_What you need to do:_
Rewrite every row starting with the one that contains "2016年10月 (688, 1789)" and going on through the one that contains "1月 (652, 2355)", both included, keeping each row's text unchanged but multiplying both click coordinates in its answer by 2.25 and rounding to whole numbers, with halves rounded up. Give only these rows.

_Exercise materials:_
<<<<

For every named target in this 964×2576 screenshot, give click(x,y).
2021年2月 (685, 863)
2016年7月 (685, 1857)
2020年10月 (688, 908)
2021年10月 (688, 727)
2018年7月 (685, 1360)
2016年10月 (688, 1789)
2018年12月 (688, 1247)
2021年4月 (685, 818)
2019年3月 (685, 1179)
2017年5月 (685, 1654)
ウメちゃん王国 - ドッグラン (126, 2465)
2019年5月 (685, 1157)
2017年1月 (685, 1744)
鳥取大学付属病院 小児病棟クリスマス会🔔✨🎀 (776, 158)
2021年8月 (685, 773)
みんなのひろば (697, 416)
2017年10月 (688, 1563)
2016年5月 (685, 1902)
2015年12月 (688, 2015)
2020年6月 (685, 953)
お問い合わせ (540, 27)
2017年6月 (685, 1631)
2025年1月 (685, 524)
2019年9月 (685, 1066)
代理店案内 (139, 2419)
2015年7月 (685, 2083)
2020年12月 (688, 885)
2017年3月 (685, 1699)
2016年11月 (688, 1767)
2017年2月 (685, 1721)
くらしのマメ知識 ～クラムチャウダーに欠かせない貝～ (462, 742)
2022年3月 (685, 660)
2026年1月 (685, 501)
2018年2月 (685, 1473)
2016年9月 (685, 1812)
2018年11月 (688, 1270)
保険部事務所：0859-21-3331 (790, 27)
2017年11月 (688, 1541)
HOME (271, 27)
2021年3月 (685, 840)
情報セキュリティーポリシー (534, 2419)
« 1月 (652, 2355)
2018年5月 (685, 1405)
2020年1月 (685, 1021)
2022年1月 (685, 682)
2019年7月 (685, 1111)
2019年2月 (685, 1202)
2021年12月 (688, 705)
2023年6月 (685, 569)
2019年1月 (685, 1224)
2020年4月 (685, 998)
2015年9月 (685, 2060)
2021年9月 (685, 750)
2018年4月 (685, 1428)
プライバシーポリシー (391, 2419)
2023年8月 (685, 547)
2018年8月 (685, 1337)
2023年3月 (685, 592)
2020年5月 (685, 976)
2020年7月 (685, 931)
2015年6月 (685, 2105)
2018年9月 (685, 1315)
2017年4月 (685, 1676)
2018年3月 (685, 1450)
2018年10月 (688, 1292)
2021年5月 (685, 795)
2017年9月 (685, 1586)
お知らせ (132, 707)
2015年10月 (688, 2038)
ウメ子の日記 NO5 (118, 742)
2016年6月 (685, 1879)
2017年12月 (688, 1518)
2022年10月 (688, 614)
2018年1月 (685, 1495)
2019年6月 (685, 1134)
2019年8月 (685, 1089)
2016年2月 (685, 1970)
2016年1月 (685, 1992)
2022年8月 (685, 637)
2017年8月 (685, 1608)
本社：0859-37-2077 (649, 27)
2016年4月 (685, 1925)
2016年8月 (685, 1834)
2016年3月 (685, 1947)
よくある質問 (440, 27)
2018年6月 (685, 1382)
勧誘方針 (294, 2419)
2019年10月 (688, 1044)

>>>>

_Response to the exercise:_
2016年10月 (1548, 4025)
2018年12月 (1548, 2806)
2021年4月 (1541, 1841)
2019年3月 (1541, 2653)
2017年5月 (1541, 3722)
ウメちゃん王国 - ドッグラン (284, 5546)
2019年5月 (1541, 2603)
2017年1月 (1541, 3924)
鳥取大学付属病院 小児病棟クリスマス会🔔✨🎀 (1746, 356)
2021年8月 (1541, 1739)
みんなのひろば (1568, 936)
2017年10月 (1548, 3517)
2016年5月 (1541, 4280)
2015年12月 (1548, 4534)
2020年6月 (1541, 2144)
お問い合わせ (1215, 61)
2017年6月 (1541, 3670)
2025年1月 (1541, 1179)
2019年9月 (1541, 2399)
代理店案内 (313, 5443)
2015年7月 (1541, 4687)
2020年12月 (1548, 1991)
2017年3月 (1541, 3823)
2016年11月 (1548, 3976)
2017年2月 (1541, 3872)
くらしのマメ知識 ～クラムチャウダーに欠かせない貝～ (1040, 1670)
2022年3月 (1541, 1485)
2026年1月 (1541, 1127)
2018年2月 (1541, 3314)
2016年9月 (1541, 4077)
2018年11月 (1548, 2858)
保険部事務所：0859-21-3331 (1778, 61)
2017年11月 (1548, 3467)
HOME (610, 61)
2021年3月 (1541, 1890)
情報セキュリティーポリシー (1202, 5443)
« 1月 (1467, 5299)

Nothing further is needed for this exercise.